LA CONTRASEÑA DE LOS TRES GOLPES (MICRORRELATO)

LA CONTRASEÑA DE LOS TRES GOLPES (MICRORRELATO)

Arturito López era considerado por sus padres un hijo ejemplar. Durante sus vacaciones estivales, en vez de estar como tantos chicos de su edad callejeando o divirtiéndose fuera de casa, cuando sus padres marchaban al trabajo él se quedaba en el hogar estudiando materias diferentes a las de sus estudios obligatorios.

—Tenemos un chico extraordinario —ensalzaban sus padres—. Estamos muy orgullosos de él. En vez de estar todo el día en calle como hacen otros chicos de su edad, se queda en casa y aprovecha su tiempo adquiriendo conocimientos nuevos sobre materias diferentes a las de sus estudios obligatorios. Le auguramos un brillante futuro.

En el piso de encima vivía una muchacha llamada Azucena Santana que, al igual que su vecino del piso de debajo del suyo, estaba aprovechando sus vacaciones estivales para quedarse en casa estudiando materias diferentes a las de sus estudios obligatorios. Y por este motivo sus padres la elogiaban, orgullosos de ella:

—Tenemos una niña extraordinaria. Estamos orgullosísimos de ella. En vez de estar todo el día en calle como hacen otras chicas de su edad, se queda en casa y aprovecha su tiempo adquiriendo conocimientos nuevos, diferentes a los de sus estudios obligatorios. Le auguramos un brillante futuro.

Alturito López se hallaba en su cuarto entretenido con un videojuego, cuando escuchó tres golpes en lo alto del techo. Soltó de inmediato lo que tenía en sus manos, sacó un paquete de profilácticos que tenía escondido detrás de la estantería con libros, los metió en su bolsillo y abandonó, corriendo, la vivienda. Saltó de tres en tres los escalones que lo separaban del piso superior, comprobó que no había nadie en el pasillo y dio tres golpes seguidos en una puerta.

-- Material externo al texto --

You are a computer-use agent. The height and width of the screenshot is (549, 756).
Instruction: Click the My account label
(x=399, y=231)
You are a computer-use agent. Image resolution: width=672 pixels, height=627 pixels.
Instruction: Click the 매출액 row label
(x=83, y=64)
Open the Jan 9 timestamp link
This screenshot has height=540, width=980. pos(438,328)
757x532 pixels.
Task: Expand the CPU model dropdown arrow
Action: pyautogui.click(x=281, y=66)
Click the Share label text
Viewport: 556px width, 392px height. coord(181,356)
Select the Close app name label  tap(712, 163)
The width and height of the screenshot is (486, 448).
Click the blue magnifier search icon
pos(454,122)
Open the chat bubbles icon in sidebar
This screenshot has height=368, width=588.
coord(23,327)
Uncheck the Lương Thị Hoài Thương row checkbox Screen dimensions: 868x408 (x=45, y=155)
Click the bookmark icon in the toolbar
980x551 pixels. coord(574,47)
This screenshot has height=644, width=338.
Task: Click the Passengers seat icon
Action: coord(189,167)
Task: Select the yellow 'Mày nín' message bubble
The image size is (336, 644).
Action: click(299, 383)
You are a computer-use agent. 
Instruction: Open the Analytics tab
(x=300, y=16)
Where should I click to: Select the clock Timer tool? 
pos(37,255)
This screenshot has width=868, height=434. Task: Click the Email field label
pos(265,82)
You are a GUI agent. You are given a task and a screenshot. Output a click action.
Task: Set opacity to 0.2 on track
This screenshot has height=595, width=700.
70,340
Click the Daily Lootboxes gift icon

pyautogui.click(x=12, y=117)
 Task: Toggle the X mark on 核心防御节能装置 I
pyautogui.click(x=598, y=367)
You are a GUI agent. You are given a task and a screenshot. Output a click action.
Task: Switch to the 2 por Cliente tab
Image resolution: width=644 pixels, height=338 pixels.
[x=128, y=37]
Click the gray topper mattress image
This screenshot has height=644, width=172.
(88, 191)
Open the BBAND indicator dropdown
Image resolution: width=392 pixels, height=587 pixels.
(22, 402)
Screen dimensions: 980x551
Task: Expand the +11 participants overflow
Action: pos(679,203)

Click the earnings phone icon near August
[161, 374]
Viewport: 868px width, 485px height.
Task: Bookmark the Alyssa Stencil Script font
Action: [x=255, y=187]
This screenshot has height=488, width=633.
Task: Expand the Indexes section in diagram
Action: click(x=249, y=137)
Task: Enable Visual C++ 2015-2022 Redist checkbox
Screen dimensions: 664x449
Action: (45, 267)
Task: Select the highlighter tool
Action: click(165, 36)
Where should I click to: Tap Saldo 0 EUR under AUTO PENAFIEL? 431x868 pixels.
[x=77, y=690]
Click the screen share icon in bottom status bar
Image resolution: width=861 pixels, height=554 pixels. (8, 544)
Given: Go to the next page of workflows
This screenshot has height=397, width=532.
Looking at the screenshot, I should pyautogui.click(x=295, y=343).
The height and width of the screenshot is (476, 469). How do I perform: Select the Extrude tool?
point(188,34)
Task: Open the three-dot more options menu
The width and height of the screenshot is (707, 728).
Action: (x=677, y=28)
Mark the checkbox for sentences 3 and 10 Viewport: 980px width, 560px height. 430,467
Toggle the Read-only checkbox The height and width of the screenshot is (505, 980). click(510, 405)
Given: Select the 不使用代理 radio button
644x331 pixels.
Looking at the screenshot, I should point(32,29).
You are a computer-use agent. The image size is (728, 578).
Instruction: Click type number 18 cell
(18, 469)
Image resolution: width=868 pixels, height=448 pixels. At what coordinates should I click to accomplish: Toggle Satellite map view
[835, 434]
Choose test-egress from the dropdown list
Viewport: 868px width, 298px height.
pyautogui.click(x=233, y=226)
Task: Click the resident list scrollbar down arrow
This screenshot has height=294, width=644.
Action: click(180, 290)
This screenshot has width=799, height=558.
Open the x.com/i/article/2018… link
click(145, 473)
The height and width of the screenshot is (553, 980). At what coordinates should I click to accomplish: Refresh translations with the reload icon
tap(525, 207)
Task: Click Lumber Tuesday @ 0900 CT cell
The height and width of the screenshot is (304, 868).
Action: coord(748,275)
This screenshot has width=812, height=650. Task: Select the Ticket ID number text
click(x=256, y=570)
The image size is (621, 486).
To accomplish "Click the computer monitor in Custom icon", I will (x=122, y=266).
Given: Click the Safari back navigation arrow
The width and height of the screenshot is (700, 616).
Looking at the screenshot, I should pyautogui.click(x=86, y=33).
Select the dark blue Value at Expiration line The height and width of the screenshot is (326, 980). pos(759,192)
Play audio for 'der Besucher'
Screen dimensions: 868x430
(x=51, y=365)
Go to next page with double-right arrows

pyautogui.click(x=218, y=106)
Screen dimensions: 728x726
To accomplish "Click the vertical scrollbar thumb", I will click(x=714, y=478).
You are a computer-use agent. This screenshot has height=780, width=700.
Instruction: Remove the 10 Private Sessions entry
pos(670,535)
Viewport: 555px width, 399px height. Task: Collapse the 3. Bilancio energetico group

Azucena Santana se la abrió inmediatamente. Los dos jóvenes se abrazaron dichosos, apasionados, él con la mucha práctica adquirida cerró la puerta con el pie.

—¿Me has echado de menos? —coqueta, sin aliento ella, cuando sus hambrientas bocas se separaron.

—Una eternidad te he echado de menos. ¿Y tú a mí?

—Otra eternidad.

Entraron en el cuarto de ella y se dejaron caer sobre el mullido mueble que habían convertido en su crujiente, acogedor cómplice.